__Records for the task__:
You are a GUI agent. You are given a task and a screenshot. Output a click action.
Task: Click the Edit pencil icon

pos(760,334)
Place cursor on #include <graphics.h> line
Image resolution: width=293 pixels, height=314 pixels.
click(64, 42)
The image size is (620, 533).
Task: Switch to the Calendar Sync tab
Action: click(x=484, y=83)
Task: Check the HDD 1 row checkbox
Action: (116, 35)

__Task statement__:
Without leaving anything out, repeat every entry shown above.

__Your solution__:
You are a GUI agent. You are given a task and a screenshot. Output a click action.
Task: Click the Edit pencil icon

pos(760,334)
Place cursor on #include <graphics.h> line
Image resolution: width=293 pixels, height=314 pixels.
click(64, 42)
The image size is (620, 533).
Task: Switch to the Calendar Sync tab
Action: click(x=484, y=83)
Task: Check the HDD 1 row checkbox
Action: (116, 35)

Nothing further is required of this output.